YOUR GOAL |
Give the data again exactly, from its opening line through the line in which "[Åpne meny] (50, 97)" appears.

PROVIDED MATERIAL |
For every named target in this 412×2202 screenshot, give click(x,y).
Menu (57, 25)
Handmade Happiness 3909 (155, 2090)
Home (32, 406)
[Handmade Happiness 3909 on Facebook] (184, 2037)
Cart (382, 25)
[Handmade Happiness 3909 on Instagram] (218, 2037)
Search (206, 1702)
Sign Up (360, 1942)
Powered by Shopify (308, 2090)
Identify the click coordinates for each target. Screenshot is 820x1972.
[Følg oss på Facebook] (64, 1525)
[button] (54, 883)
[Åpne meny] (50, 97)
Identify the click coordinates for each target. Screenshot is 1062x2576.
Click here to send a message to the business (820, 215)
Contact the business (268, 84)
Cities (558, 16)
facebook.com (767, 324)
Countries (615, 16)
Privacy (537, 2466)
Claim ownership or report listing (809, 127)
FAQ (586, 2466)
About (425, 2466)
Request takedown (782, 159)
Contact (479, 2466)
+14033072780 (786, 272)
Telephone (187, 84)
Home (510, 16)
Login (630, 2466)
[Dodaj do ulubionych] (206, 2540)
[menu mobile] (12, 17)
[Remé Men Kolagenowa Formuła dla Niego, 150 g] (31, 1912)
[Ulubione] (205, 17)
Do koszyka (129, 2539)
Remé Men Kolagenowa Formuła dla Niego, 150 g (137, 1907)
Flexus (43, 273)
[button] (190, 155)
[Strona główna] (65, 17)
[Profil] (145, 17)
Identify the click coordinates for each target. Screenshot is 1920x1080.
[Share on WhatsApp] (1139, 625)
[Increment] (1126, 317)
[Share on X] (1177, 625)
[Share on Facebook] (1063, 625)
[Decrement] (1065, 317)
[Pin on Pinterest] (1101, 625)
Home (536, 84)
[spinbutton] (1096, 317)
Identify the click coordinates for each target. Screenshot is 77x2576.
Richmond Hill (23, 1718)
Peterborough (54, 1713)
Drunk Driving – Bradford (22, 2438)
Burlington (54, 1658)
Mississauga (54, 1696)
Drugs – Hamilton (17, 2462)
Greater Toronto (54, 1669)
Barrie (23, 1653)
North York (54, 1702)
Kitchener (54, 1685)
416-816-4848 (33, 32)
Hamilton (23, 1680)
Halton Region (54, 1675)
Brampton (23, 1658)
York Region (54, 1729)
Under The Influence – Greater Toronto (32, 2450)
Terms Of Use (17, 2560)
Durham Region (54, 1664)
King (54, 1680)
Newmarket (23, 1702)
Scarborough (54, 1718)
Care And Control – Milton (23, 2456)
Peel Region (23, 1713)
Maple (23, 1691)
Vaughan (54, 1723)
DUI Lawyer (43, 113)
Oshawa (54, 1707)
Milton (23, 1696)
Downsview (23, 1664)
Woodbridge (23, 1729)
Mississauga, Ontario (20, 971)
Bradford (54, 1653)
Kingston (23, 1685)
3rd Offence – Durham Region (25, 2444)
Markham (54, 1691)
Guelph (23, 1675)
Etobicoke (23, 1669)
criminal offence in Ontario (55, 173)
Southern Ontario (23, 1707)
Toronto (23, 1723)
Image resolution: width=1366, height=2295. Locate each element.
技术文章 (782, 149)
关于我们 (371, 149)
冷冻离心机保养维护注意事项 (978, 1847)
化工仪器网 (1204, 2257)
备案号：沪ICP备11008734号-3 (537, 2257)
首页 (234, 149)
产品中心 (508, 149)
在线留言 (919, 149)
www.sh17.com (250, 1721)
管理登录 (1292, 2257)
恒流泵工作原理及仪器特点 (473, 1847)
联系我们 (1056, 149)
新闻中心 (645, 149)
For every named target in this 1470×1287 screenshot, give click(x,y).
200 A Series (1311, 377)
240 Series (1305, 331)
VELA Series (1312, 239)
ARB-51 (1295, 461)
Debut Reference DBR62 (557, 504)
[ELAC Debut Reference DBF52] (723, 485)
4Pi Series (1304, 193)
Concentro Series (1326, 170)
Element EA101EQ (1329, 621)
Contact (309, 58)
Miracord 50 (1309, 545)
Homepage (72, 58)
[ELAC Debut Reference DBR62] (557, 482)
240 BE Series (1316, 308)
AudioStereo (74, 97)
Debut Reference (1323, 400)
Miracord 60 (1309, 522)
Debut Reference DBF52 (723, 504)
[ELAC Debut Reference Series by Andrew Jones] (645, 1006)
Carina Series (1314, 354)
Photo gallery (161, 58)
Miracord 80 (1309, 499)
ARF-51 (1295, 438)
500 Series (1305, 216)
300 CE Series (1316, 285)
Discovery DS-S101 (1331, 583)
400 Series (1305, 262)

OUTPUT BELOW |
For every named target in this 412×2202 screenshot, give click(x,y).
Menu (57, 25)
Handmade Happiness 3909 (155, 2090)
Home (32, 406)
[Handmade Happiness 3909 on Facebook] (184, 2037)
Cart (382, 25)
[Handmade Happiness 3909 on Instagram] (218, 2037)
Search (206, 1702)
Sign Up (360, 1942)
Powered by Shopify (308, 2090)
Identify the click coordinates for each target. Screenshot is 820x1972.
[Følg oss på Facebook] (64, 1525)
[button] (54, 883)
[Åpne meny] (50, 97)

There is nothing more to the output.